Saved entries
┌──

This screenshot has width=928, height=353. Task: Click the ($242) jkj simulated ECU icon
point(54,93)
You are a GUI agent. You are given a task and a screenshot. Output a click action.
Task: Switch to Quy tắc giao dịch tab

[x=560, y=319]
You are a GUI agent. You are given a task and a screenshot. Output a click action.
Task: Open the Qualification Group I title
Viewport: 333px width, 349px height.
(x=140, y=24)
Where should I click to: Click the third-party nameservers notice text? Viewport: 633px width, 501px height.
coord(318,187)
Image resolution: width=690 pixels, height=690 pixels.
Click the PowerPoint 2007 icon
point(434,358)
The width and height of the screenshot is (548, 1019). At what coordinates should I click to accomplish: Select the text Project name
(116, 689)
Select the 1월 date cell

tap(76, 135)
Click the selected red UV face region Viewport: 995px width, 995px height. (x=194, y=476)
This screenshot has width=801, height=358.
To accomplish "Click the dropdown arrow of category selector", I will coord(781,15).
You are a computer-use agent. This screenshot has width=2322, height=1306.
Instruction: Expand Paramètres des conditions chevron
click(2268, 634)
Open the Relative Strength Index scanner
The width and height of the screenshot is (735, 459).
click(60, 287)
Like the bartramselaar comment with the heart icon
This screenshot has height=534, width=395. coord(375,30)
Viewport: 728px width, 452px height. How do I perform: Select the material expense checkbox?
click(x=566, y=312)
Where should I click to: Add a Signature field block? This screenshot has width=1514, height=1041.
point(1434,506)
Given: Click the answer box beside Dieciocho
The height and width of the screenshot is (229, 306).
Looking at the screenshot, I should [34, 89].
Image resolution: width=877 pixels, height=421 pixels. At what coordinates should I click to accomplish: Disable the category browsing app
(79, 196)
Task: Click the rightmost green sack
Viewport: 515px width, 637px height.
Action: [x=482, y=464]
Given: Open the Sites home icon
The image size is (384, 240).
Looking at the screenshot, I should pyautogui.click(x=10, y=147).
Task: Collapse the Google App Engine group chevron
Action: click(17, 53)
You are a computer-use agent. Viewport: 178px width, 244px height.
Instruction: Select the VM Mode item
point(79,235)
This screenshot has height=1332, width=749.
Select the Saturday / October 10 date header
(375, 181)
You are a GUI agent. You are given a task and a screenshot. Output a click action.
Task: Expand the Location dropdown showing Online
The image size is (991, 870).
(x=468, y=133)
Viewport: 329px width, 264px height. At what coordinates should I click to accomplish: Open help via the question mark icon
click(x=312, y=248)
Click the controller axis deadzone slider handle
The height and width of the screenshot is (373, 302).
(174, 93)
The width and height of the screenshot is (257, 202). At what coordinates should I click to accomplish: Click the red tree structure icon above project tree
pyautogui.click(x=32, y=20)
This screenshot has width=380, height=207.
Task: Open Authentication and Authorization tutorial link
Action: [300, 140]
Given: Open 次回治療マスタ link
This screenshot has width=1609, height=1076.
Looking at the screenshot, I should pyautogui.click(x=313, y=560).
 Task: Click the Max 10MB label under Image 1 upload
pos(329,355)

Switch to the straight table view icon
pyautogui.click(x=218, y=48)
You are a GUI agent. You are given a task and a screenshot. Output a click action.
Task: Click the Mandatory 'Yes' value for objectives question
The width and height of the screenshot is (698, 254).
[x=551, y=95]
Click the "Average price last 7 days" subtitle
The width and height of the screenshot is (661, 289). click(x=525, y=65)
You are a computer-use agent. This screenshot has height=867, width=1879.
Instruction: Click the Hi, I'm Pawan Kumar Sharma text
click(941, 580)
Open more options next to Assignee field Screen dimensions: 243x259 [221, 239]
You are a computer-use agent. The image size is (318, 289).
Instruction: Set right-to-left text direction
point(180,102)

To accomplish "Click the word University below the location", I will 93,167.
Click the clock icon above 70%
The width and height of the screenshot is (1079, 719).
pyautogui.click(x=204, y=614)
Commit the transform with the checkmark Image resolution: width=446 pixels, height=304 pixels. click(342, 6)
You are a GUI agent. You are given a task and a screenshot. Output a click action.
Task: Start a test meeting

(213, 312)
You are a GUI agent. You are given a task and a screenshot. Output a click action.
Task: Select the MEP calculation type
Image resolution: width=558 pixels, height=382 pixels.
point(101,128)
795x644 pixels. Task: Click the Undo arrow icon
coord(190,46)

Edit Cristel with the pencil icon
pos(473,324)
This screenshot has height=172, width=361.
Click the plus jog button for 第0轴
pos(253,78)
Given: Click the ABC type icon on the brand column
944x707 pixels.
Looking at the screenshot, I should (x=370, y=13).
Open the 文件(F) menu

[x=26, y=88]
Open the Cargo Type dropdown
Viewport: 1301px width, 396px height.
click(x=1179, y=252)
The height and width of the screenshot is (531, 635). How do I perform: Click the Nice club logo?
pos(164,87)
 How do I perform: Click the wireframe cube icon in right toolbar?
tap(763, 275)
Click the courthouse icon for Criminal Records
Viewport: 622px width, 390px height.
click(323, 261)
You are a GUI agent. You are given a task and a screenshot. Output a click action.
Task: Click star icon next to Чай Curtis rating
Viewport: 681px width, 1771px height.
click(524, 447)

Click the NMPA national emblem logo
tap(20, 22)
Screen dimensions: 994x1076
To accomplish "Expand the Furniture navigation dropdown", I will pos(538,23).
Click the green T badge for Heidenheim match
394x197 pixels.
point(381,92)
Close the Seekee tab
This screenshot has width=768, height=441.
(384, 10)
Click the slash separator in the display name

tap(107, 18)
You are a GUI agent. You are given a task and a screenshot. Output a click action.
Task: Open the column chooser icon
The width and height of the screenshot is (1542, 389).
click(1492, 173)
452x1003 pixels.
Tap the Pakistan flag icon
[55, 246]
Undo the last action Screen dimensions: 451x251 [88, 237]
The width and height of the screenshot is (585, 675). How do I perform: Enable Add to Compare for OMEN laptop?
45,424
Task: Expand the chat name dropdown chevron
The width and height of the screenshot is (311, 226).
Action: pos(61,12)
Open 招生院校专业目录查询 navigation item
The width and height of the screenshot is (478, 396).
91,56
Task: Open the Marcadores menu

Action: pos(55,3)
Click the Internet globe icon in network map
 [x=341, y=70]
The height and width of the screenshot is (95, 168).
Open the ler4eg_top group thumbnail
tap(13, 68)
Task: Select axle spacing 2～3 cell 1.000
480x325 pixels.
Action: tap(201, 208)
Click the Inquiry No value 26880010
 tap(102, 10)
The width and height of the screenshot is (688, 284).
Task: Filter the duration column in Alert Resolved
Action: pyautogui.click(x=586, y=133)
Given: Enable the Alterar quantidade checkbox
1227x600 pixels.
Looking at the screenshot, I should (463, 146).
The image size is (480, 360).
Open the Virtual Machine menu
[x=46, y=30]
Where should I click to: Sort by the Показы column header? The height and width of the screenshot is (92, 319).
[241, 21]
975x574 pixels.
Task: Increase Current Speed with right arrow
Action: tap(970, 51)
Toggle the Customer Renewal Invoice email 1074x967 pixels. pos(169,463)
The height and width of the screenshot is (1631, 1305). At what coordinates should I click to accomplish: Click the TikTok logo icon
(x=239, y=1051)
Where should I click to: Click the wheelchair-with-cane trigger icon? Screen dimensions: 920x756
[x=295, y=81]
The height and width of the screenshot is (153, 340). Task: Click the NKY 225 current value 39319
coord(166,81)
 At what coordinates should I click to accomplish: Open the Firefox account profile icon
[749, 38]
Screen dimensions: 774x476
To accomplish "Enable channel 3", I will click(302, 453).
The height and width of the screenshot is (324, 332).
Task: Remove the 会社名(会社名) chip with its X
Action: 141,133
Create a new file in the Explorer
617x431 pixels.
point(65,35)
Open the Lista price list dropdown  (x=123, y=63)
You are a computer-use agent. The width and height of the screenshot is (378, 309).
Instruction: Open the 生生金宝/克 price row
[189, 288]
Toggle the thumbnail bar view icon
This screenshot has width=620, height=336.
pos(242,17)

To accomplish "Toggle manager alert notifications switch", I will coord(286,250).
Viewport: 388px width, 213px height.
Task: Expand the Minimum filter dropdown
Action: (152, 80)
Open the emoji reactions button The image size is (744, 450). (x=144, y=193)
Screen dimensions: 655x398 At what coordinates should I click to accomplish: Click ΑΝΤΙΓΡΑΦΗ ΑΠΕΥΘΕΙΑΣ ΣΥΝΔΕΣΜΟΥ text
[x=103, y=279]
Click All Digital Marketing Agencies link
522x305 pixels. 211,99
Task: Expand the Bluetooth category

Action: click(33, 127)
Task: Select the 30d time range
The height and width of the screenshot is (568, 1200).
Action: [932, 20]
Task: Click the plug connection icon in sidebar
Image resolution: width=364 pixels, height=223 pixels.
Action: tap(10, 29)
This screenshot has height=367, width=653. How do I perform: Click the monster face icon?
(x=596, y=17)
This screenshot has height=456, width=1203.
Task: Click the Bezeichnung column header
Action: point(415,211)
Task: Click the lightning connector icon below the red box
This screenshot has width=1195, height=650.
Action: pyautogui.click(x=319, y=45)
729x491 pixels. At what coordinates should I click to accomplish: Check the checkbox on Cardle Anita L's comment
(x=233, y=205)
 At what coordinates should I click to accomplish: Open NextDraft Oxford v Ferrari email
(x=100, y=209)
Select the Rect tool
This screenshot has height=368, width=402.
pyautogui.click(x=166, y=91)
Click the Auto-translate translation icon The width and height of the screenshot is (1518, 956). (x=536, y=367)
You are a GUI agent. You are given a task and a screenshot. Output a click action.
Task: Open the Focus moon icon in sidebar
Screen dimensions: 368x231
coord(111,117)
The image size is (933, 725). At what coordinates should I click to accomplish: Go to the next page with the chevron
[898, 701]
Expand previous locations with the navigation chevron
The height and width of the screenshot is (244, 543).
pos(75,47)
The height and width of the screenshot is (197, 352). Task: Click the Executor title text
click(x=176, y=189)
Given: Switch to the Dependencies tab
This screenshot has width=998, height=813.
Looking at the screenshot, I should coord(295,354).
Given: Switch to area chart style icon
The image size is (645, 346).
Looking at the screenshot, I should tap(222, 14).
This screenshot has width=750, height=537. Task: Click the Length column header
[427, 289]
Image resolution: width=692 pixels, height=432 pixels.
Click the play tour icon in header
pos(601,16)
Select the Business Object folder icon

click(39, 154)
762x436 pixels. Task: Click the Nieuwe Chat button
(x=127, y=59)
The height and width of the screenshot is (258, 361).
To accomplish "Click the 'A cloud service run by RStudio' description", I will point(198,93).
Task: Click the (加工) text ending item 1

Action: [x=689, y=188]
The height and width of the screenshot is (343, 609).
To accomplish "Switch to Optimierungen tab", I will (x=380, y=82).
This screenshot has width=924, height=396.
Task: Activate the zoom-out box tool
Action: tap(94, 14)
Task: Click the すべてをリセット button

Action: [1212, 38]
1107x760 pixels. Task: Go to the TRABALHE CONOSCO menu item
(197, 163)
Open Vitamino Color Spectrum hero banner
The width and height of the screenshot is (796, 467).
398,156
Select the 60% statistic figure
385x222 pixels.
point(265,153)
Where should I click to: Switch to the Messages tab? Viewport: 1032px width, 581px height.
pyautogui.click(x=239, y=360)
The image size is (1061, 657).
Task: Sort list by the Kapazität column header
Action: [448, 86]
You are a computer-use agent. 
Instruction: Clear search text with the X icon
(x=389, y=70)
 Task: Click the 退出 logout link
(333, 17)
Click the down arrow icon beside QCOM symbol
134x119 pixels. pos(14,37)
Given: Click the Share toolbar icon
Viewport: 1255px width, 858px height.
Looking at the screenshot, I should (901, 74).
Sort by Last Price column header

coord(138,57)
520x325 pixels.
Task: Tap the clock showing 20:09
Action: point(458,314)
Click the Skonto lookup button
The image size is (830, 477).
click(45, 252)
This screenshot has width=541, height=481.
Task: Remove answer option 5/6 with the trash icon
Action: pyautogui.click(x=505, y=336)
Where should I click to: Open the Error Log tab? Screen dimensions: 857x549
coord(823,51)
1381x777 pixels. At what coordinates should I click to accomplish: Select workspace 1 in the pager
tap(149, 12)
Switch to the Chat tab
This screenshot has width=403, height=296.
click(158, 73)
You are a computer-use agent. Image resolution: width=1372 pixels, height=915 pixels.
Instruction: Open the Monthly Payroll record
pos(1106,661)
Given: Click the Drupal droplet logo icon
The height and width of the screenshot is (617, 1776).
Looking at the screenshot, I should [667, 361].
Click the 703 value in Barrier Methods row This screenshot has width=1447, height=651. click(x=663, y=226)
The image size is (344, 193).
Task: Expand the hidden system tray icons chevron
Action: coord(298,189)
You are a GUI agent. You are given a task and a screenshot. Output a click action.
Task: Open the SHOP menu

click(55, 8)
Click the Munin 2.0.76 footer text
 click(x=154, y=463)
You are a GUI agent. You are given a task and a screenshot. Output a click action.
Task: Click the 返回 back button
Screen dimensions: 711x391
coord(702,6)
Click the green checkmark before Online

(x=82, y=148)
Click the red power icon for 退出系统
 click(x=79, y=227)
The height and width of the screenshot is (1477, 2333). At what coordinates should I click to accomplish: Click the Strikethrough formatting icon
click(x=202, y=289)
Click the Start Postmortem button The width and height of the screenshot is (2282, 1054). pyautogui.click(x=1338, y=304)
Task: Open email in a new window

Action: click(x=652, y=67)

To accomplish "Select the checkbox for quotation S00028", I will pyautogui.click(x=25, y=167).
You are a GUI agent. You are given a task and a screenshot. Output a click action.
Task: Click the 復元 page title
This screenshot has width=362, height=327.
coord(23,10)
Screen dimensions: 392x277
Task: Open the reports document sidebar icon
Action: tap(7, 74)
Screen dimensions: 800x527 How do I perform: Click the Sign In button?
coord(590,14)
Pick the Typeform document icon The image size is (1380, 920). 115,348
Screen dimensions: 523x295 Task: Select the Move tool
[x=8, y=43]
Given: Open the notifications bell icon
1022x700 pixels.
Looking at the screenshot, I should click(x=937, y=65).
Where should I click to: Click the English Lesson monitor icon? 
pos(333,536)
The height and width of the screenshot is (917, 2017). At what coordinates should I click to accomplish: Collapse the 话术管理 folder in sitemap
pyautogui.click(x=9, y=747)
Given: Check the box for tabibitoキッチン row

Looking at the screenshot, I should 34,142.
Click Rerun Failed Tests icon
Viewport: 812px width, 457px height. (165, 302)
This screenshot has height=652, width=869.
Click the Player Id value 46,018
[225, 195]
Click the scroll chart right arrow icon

└──

Copy out the stretch of data from the start through the line containing "[x=560, y=319]", keeping every character unchanged.

This screenshot has width=928, height=353. Task: Click the ($242) jkj simulated ECU icon
point(54,93)
You are a GUI agent. You are given a task and a screenshot. Output a click action.
Task: Switch to Quy tắc giao dịch tab

[x=560, y=319]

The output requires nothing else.